Re: Use of system() considered harmful
by mr_mischief (Monsignor) on Jun 23, 2008 at 17:20 UTC
    You do realize that to many people the phrase "X considered harmful" is, well, considered harmful? It's often used with the tongue and a cheek being very friendly to one another.

    What's usually meant by such statements is that without due care, a fairly mundane and common practice can have unpleasant consequences. The prototypical case is "goto() considered harmful", which of course is silly at some level because most structured code simply abstracts it and does nothing to remove its proper use. The Djikstra article was much more conservative in its complaints about goto() than most who know it only by reference would guess. The author says that structured program flow was easier to follow, debug and formally prove. He does not say that careful use of goto() in some instances is bad, only that it was typical at the time to overuse and abuse the feature. Only improper use is the problem, as it is with system(). In fact, almost anything in our lives could be put to the same claim. It's not a perfect world we live in. Nothing's without risk, but we go on living. Overstating danger to get noticed is for news reporters and politicians, not programmers.

    From the top of my head, "crosswalks considered harmful -- every intersection should have a bridge or tunnel", "kitchen knives considered harmful -- everyone should only eat things easily bitten apart, because you might cut a finger or hand", "firearms considered harmful -- if misused or handled recklessly, they can be deadly", "sex considered harmful -- if you're not careful you could catch something", and "tomatoes and spinach considered harmful -- if you raise, harvest, or handle most fruits and vegetables improperly, they might carry bacteria like salmonella or e. coli".
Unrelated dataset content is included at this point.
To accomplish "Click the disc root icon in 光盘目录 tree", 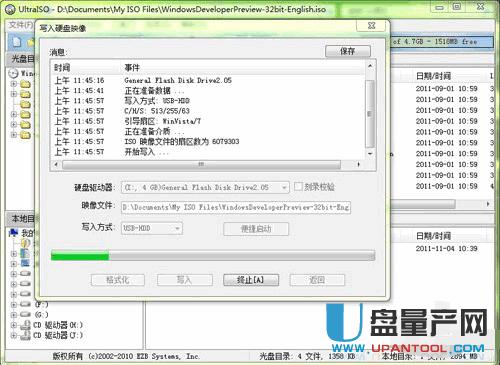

    This last one has been a big deal recently in the US, actually, not because tomatoes are dangerous (and not even that salmonella is usually particularly dangerous where it's expected and properly mitigated). It's the improper handling that's the problem.Animals that carry salmonella in their meat should always be fully cooked, and animals that carry it in the intestines should be slaughtered and butchered responsibly (and their meat still cooked thoroughly on the surface if unsure). Tomatoes, not having intestines, should probably not be expected to carry an intestinal bacterial culture. With proper care, they don't.

    Such is the issue with system(). There are risks, but most of them have to do with improper use and handling. Most of them can be either eliminated or mitigated with proper care. If its usefulness outweighs the risks, then use it. The risks rise more in certain situations, so more mitigation is needed. Perhaps in some cases there's too much risk, but in most of those calling any outside program should be strongly questioned in the first place.